Maine Coon Lenny, 5 months
Images courtesy of Tierärztliche Klinik Ahlen. Dr. Gereon Viefhues
The main pathology is located in the epiphyses.
The proximal and distal epiphysis of both humeri, as well as the proximal epiphysis of both radii and femora are markedly deformed. The epiphyses are reduced in height and even partially absent (shoulder joints); they appear stippled with a heterogeneous opacity. The joint surfaces are markedly irregular incongruent. The underlying bone is sclerotic. Shoulder, elbow and stifle joints show a moderate to severe increase in soft tissue opacity.
Smooth, slightly heterogenous periostal new bone formation is present on the proximal humeral metaphyses resulting in a nose-like caudal protrusion. The underlying bone is sclerotic.
The glenoid cavity of both humeri is shallow. Smooth and solid new bone formation is present on the cranio-lateral aspect of the cranial and caudal acetabular edges.
The right femoral head is collapsed with a flattened cranial aspect. The left femoral head is flattened medially.
The distal epiphyses of both radii, ulnae, both tibial and fibular epiphyses as well as both tibial tuberosities are decreased in height but still result in a smooth articular surface.

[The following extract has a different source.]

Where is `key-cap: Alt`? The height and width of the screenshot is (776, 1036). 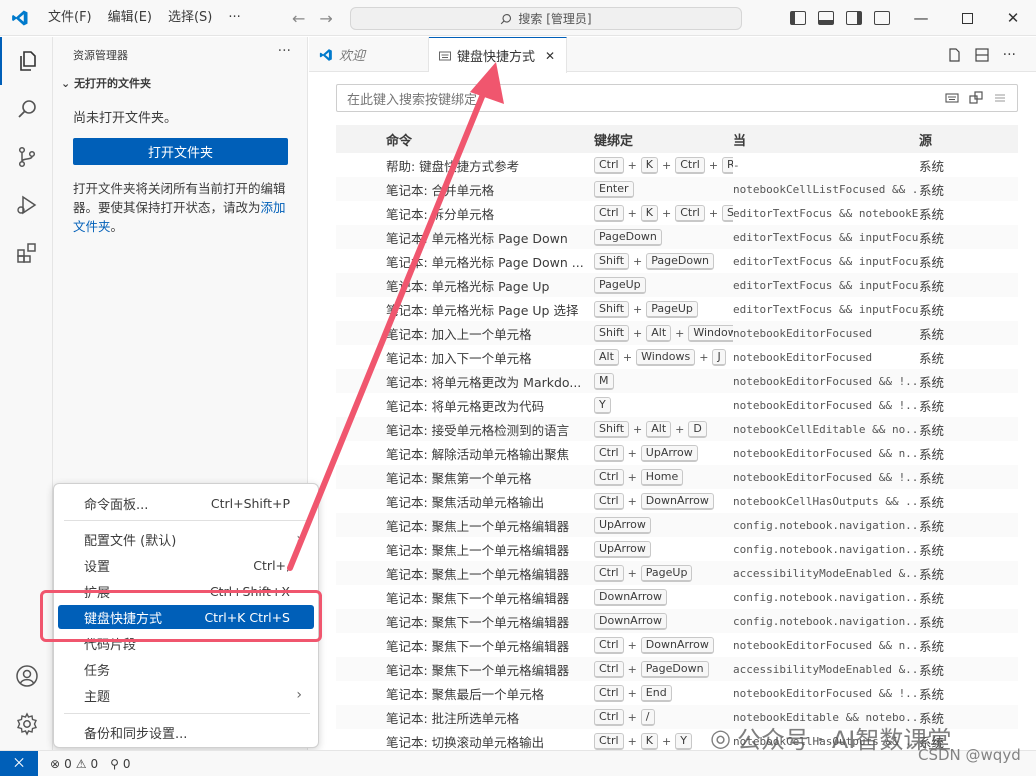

The carpal and tarsal bones are of normal size but the bones show a coarse trabecular pattern.
The sacrum consists of only 2 vertebrae. The 3rd sacral vertebra is separate from the second. Otherwise the lumbar spine is unremarkable.
- Epiphyseal dysplasia in the appendicular skeleton with pathological fractures of some of the epiphyses. Associated secondary osteoarthritis
Differential diagnoses for epiphyseal dysplasia include mucopolysaccharidosis, mucolipidosis, congenital chondrodysplasia, hypothyroidism and pituitary dwarfism.
In the current case mucopolysaccharidosis is considered the most likely differential diagnosis. Mucolipidosis is possible but very rare and usually lead to less severe epiphyseal changes. A congenital chondrodysplasia is less likely, as this usually leads to delayed of ossification of the small cuboid bone of the carpal and tarsal joint as well, which appear markedly reduced in size. In the case presented here the carpal and tarsal joints are not entirely normal, however the size of the cuboid bones is physiological.
Hypothyroidism is unlikely as changes usually also affect the epiphysis of the spine.
Pituitary dwarfism is unlikely due to the normal appearance of the physes. Pituitary dwarfism leads to delayed physeal closure, epiphyseal changes are also possible but do not represent the main finding.